Of the $16$ tiles, $15$ are straight and $1$ is crocked ("L" shaped).
When you tile the square with these tiles you should get that one unit is left un-tiled (because $7 \times 7=49$ and $16\times (3\times1)=48$).
The question is in what locations can the un-tiled square be?
Keep in mind that you can rotate the pieces.
I've never saw this kind of questions before so I'm not sure how to go about solving something like this. I tried to check some positions and it seems that the "L" shaped tile cannot be placed in the corners, but I don't know how to continue…
Any help will be appreciated because this is driving me crazy.
Thanks.
Best Answer
I think this coloring works. Color each row 0 1 2 0 1 2 0 (so the 1st column is all 0, the 2nd is all 1, etc.). This gives you 21 zeros, 14 ones, 14 twos. A straight tile covers three the same (if it's vertical) or one of each (if it's horizontal). If we say it covers $a$ zeros, $b$ ones, and $c$ twos, then in either case $a\equiv b\equiv c$, modulo 3. It follows that the four spaces left after you place the 15 straight tiles are 4 0 0 (that is, 4 zeros, no ones, no twos), or 2 1 1 or 0 2 2. Now the L has to cover some permutation of 2 1 0, and the uncovered square has to be some permutation of 1 0 0. Some of these work, e.g., 2 1 0 plus 0 0 1 gives 2 1 1. But there is no way to add 1 0 0 to any permutation of 2 1 0 to get any of 4 0 0, 2 1 1, or 0 2 2, so the uncovered square can't be a zero, that is, it can't be in the 1st, 4th, or 7th column.
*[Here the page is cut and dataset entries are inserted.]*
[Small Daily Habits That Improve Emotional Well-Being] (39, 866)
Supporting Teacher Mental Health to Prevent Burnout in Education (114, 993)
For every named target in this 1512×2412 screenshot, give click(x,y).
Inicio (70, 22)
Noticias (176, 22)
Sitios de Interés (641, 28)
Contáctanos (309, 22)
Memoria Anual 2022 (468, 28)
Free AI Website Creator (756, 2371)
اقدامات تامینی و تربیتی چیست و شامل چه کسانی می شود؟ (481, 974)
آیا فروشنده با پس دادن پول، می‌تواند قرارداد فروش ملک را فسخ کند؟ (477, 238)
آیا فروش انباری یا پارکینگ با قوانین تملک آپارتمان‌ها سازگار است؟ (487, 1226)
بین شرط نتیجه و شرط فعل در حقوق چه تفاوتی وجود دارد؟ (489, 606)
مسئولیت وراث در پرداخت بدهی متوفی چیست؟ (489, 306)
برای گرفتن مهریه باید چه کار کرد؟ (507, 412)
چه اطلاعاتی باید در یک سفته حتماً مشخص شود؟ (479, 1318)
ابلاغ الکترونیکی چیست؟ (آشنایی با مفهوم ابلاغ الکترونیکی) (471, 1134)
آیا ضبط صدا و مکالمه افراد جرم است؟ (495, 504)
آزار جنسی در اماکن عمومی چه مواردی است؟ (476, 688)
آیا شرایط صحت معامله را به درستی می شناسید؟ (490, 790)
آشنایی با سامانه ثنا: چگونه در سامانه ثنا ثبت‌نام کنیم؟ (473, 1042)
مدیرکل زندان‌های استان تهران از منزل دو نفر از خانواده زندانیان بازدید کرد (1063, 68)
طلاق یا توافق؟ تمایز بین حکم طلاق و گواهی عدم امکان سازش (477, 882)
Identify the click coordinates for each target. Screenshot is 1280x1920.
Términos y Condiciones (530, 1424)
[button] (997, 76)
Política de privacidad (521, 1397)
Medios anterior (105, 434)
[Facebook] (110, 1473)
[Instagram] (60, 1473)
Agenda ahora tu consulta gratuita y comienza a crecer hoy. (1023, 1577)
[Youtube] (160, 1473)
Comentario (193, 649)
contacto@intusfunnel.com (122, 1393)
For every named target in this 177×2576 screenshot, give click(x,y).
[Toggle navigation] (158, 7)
Applying the transpose, it can't be in the 1st, 4th, or 7th row, either. That leaves only 12 places where it can be. By symmetries of the square, these 12 places are of only three types, so if you can find a tiling leaving each of these three types uncovered, you're done. Ross has found a tiling leaving what I'd call $(2,2)$ uncovered; now it remains to do $(2,3)$ and $(3,3)$.